JOB -> Recast the records below as a numbered list with one line per item, leaving out blank lines and all pictures.

☆ ☆ ☆ ☆ ☆

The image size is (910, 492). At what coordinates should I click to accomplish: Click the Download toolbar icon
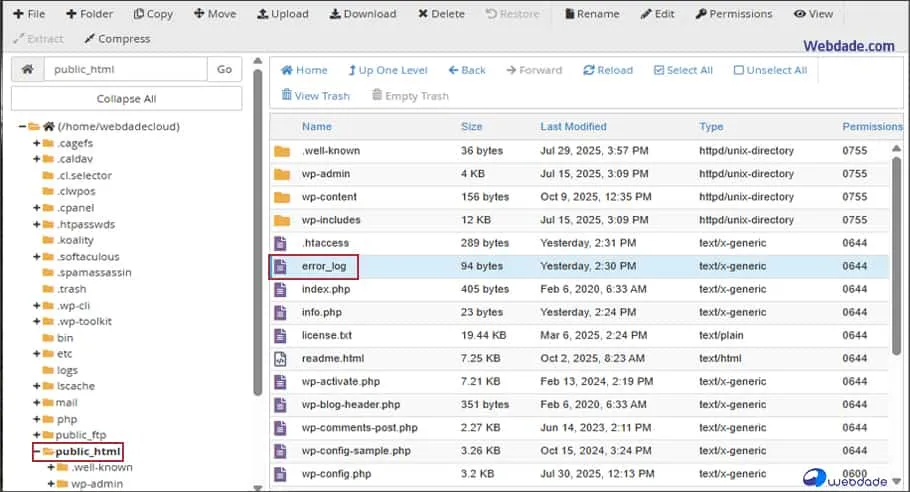335,14
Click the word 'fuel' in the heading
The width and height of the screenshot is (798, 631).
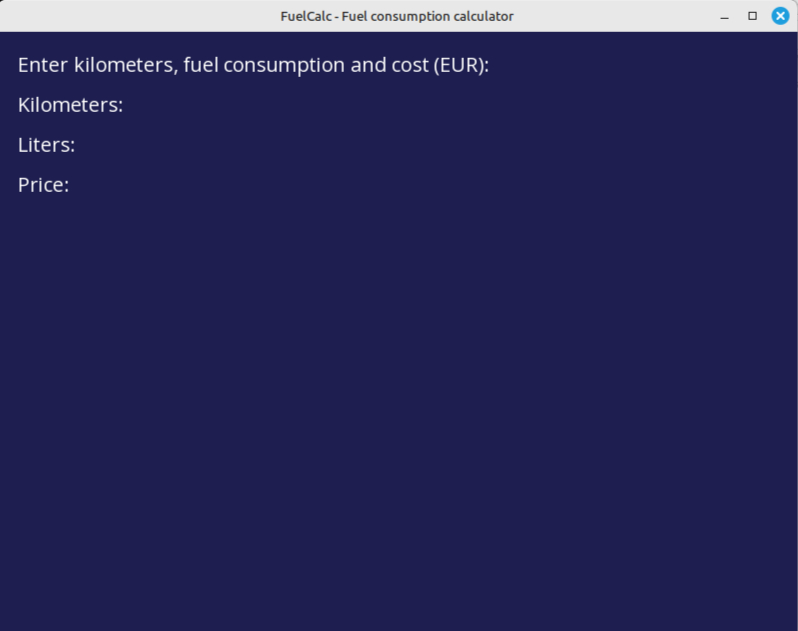[201, 65]
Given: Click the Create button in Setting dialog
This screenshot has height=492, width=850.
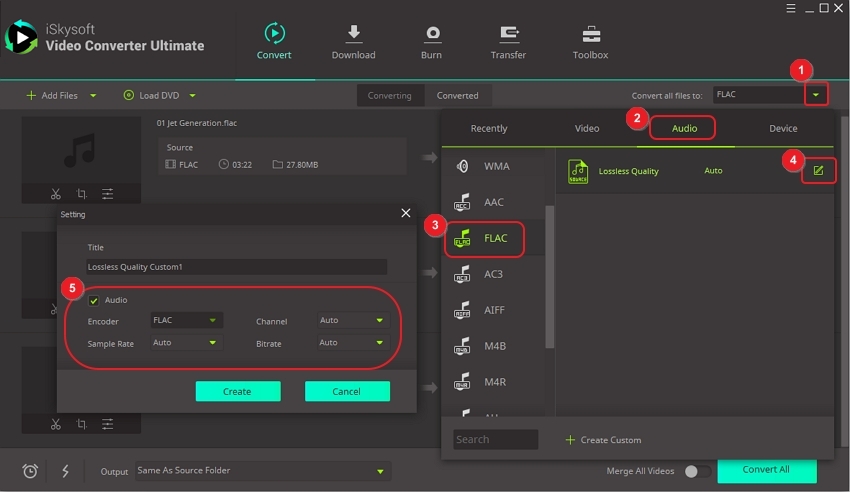Looking at the screenshot, I should [x=237, y=391].
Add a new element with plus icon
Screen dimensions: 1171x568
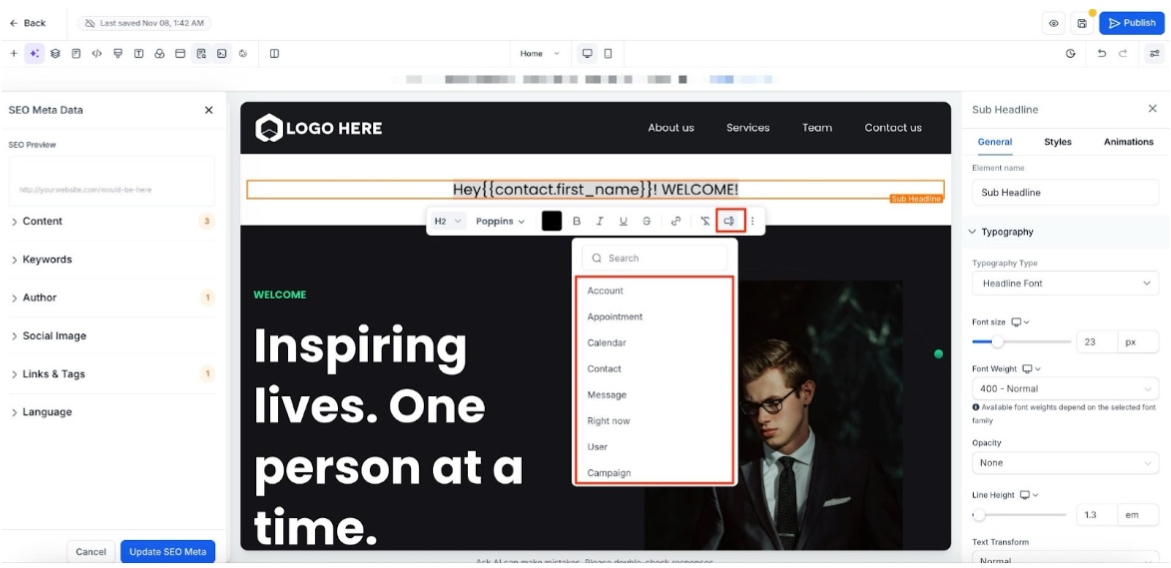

☆ ☆ ☆ ☆ ☆

FULL SOLUTION ->
1. The image size is (910, 492). At what coordinates should I click to accomplish: Click the Download toolbar icon
2. 335,14
3. Click the word 'fuel' in the heading
4. The width and height of the screenshot is (798, 631).
5. [201, 65]
6. Given: Click the Create button in Setting dialog
7. This screenshot has height=492, width=850.
8. Looking at the screenshot, I should [x=237, y=391].
9. Add a new element with plus icon
10. Screen dimensions: 1171x568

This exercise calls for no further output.